There are several reasons why oil markets have tightened.
Crude oil futures slipped from 3-year highs Friday, as traders booked profits from a furious rally inspired by a weak dollar and hopes the global market will re-balance this year. Brent in London traded around $US68.55 per barrel, a new 2 ½-year high. Natural gas liquids and condensates could be one reason why, despite the recent rally in oil prices, the number of active rigs drilling in North America actually has declined over the past six months. USA crude oil production is expected to continue increasing in 2019 to an average of 10.8 million b/d.
Oil prices held near three-year highs on Thursday, supported by a surprise drop in USA production and lower crude inventories, although analysts increasingly warned of signs that fuel markets have overheated.
OPEC crude oil production is forecast to increase by 0.2 MMBPD in 2018, partially reflecting the Energy Information Administration's expectation of Libya maintaining relatively high production levels achieved near the end of 2017, according to EIA's just-released Short-Term Energy Outlook (STEO).
Production was expected to rise to an average 10.04 million bpd during the first quarter of this year, the agency said in a monthly report.

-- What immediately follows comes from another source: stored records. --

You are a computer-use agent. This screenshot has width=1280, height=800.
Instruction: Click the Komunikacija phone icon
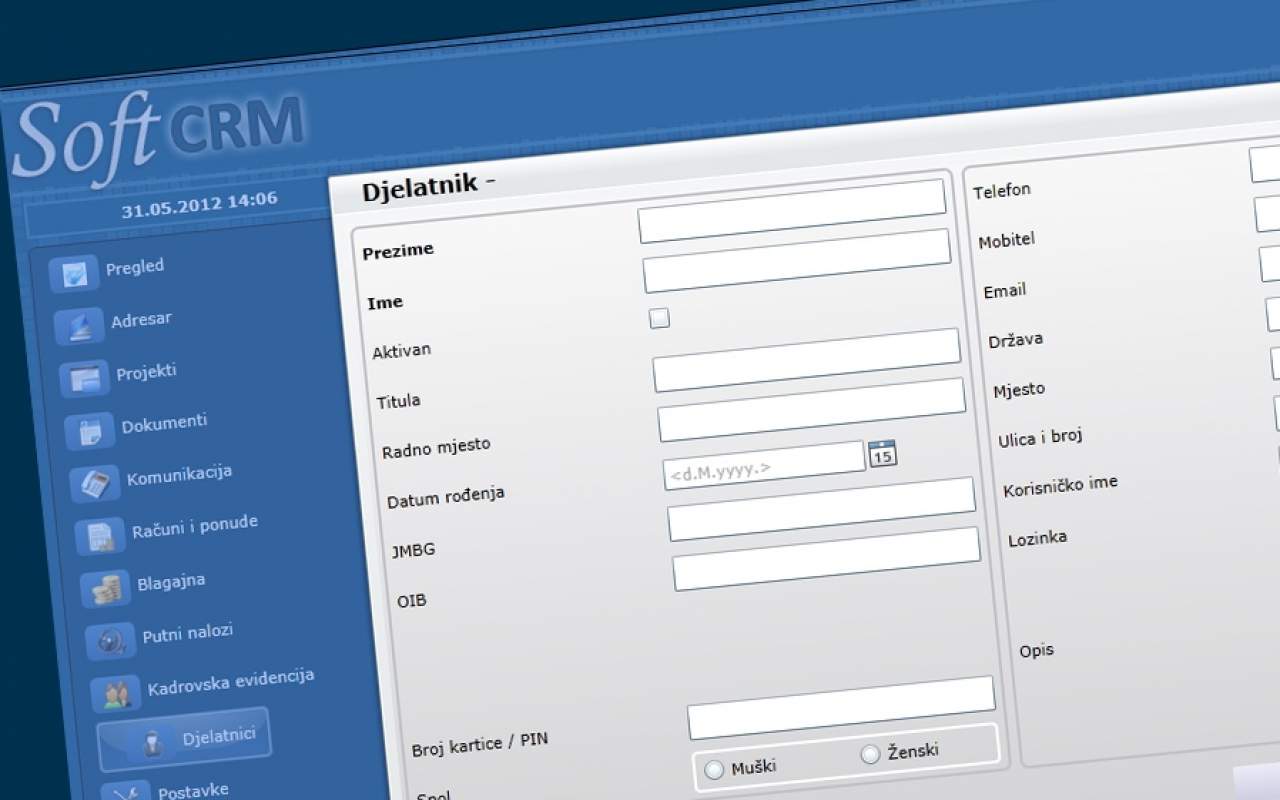[95, 484]
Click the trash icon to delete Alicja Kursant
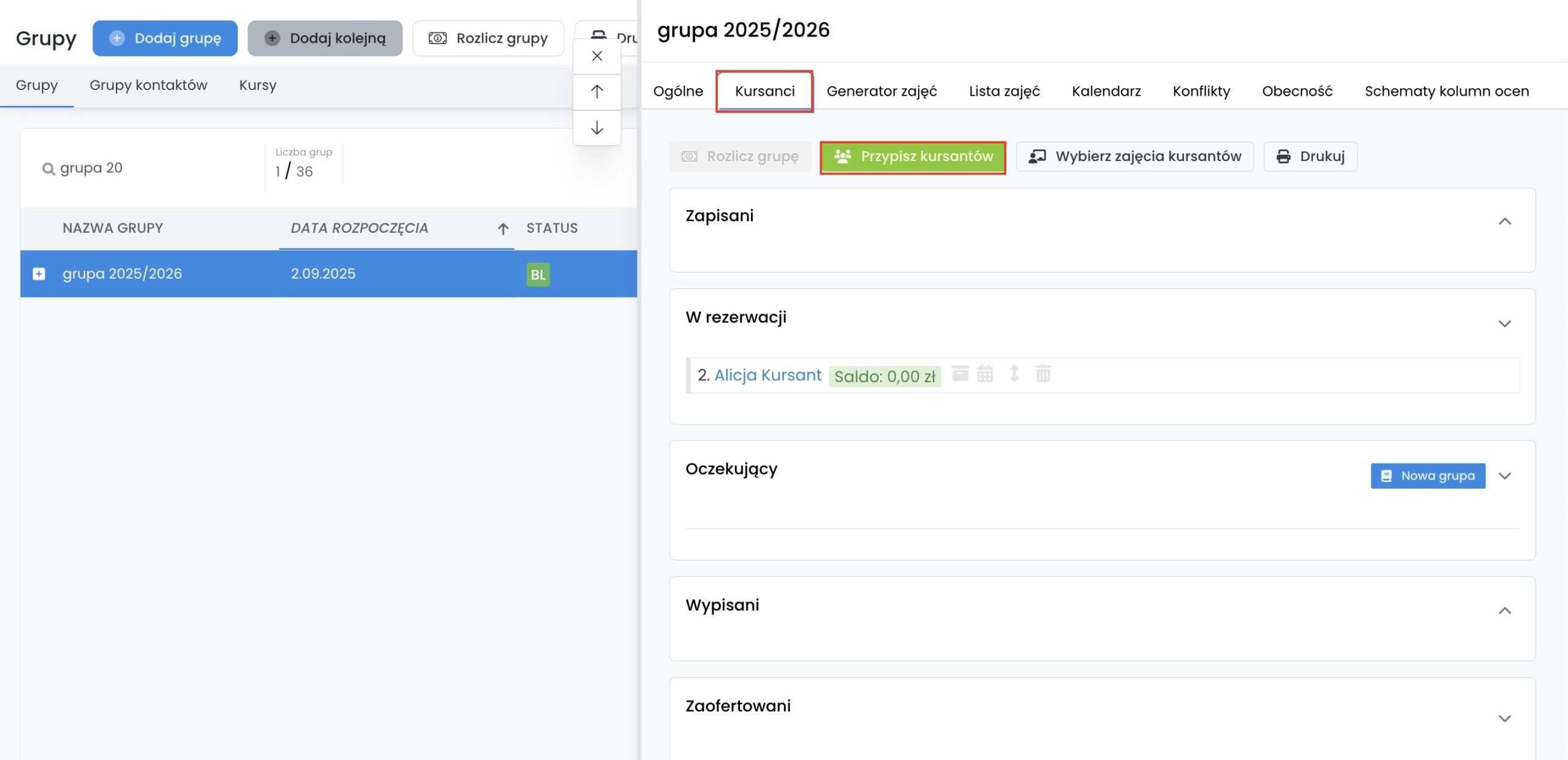The image size is (1568, 760). tap(1043, 374)
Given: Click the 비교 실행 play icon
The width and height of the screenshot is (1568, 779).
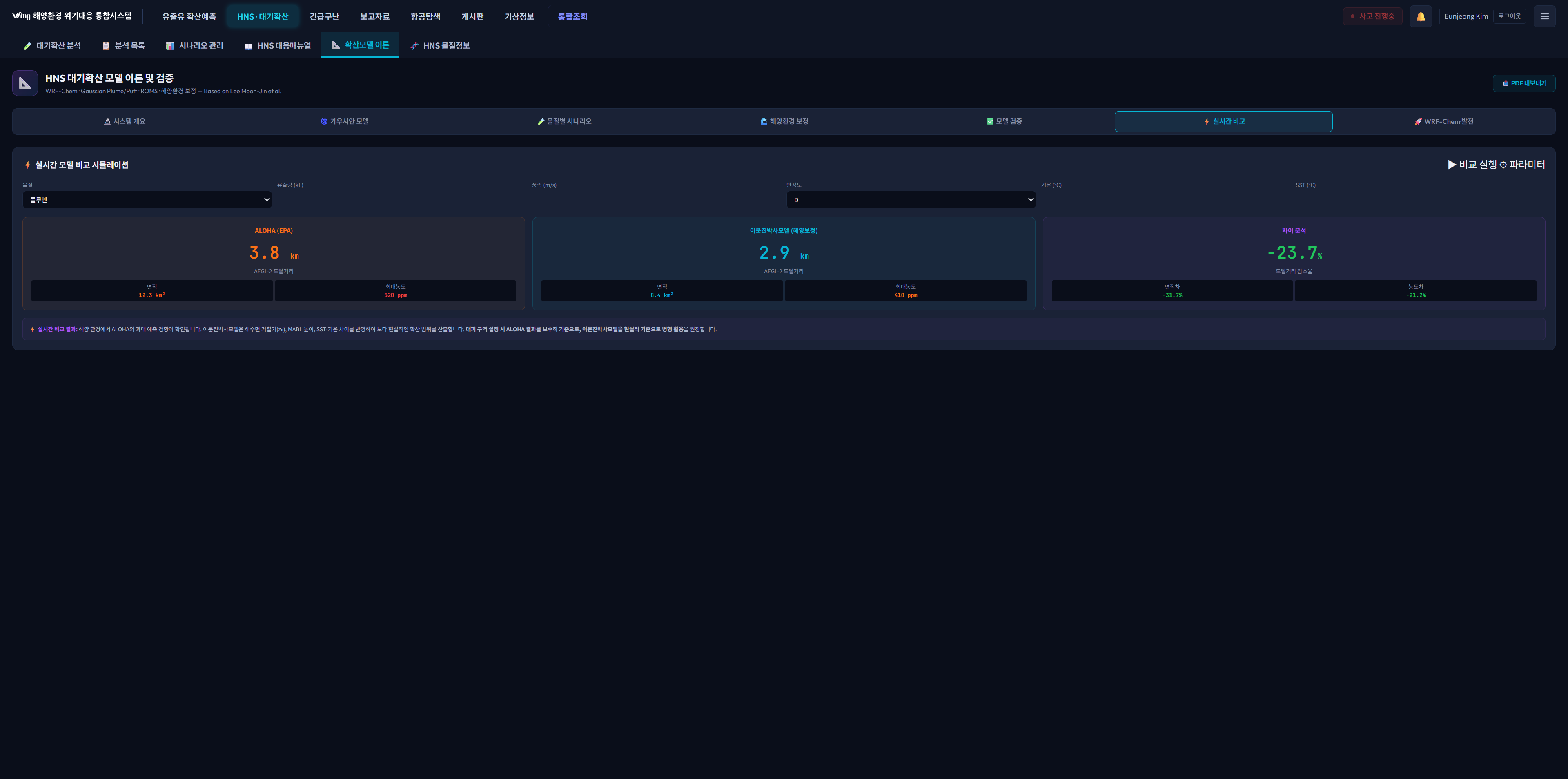Looking at the screenshot, I should pos(1452,165).
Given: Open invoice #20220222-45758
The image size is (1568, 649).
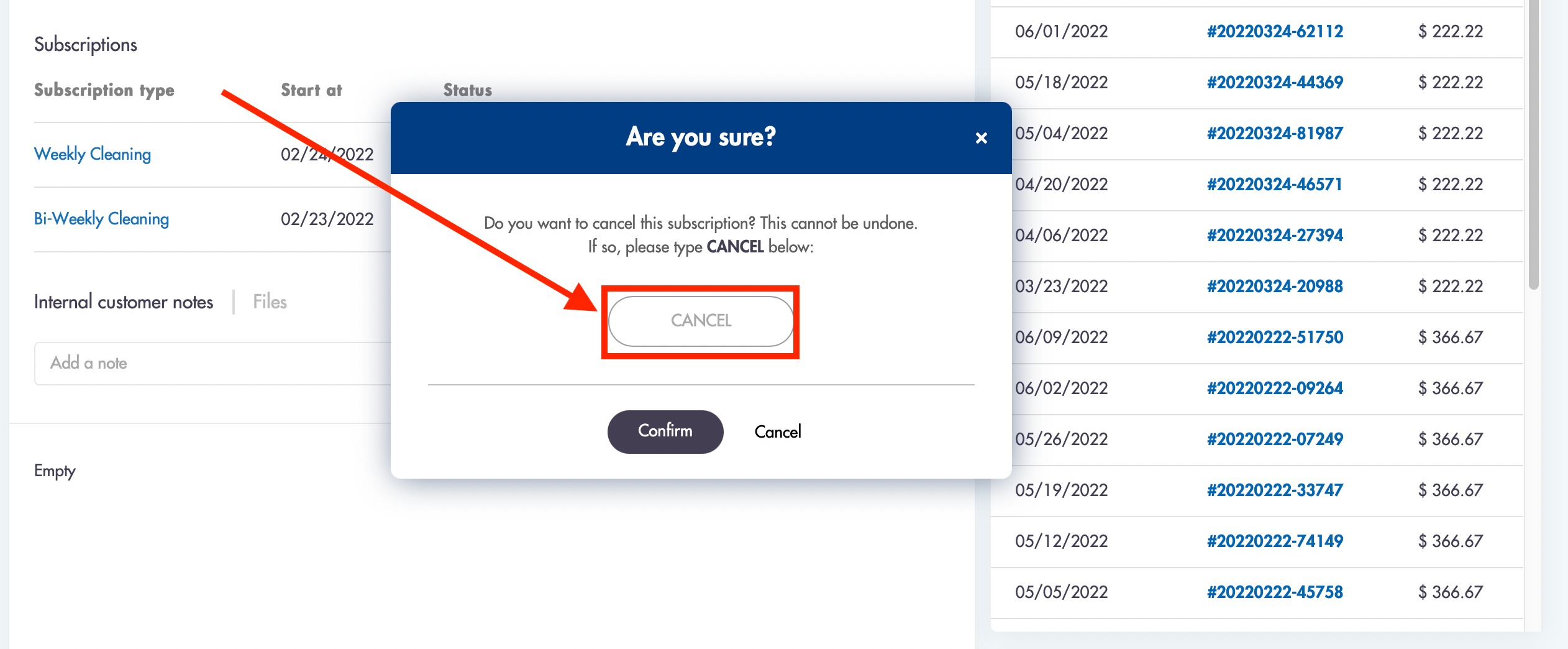Looking at the screenshot, I should tap(1275, 592).
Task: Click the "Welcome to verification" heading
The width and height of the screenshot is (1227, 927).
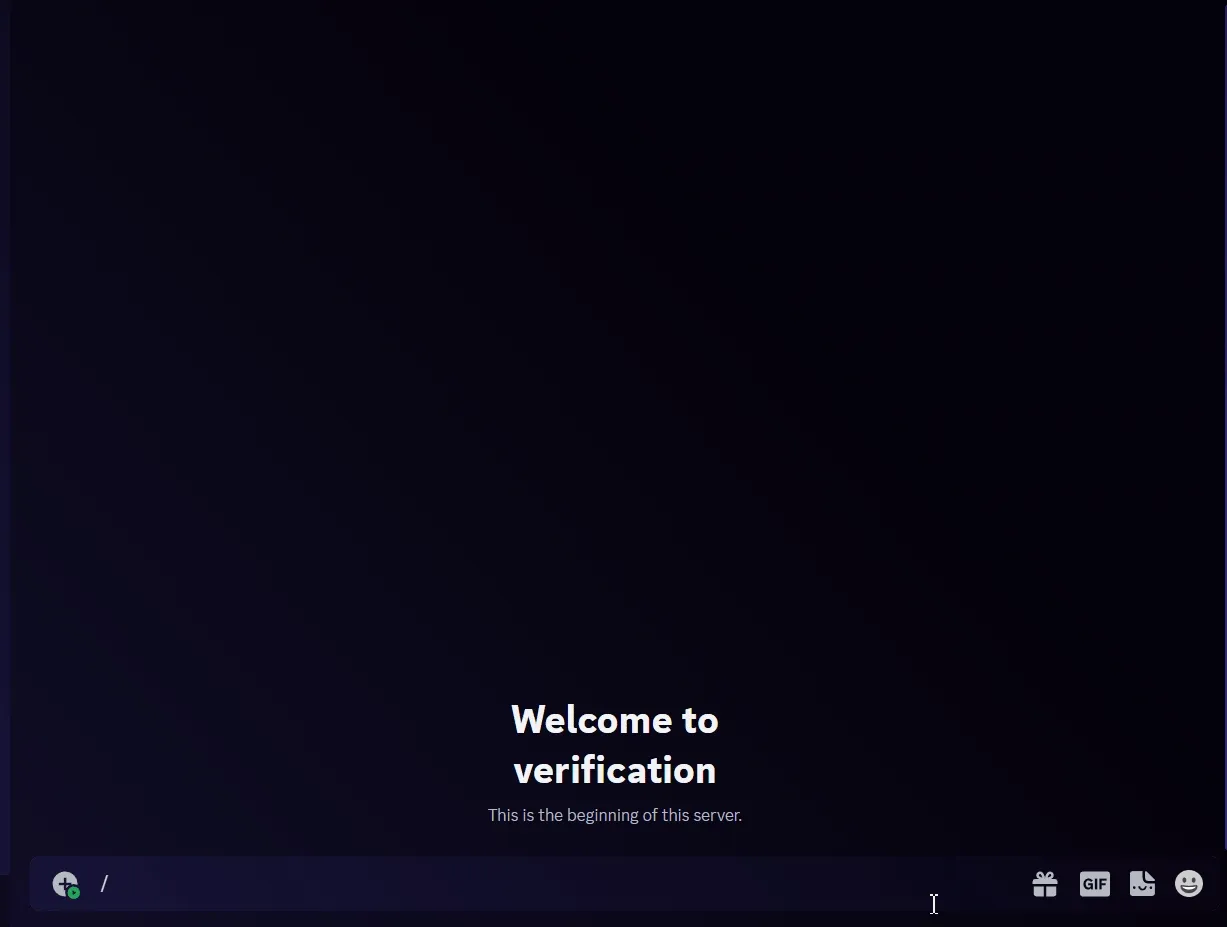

But the USA refining sector is running near capacity, turning oil into a growing supply of gasoline, diesel and heating oil.
Members of the Organization of the Petroleum Exporting Countries fear current price gains could prompt US shale oil companies to flood the market.
No let-up in crude prices before March
Most of the growth in United States output will come from the Permian basin, a huge shale region spanning western Texas and New Mexico. EIA expects OPEC crude oil production to increase by 0.2 million b/d in 2018 and by an additional 0.3 million b/d in 2019 as it slowly returns to pre-agreement levels.
Most of the remaining growth will come from offshore wells in the federal waters of the Gulf of Mexico, with seven new projects expected to come online by the end of 2019, the agency said.
Phil Flynn, the senior market analyst for the PRICE Futures Group in Chicago, said in an emailed market report that demand strains were offsetting some of the production trends.
Oman Minister of Oil & Gas Mohammed Al Rumhy sees oil prices holding around $65-70/bbl for the next few weeks as the region reduces output by 45K b/d, while Russian Energy Minister Alexander Novak warns that ' the market hasn't rebalanced in full ' as Lukoil CEO Vagit Alekperov favors crude stabilizing around $70/bbl.
Worldwide, the EIA sees oil consumption rising by about 1.7 mb/d in both 2018 and 2019, led by stronger demand from China and India.
The national average price this summer should peak in August at $2.63.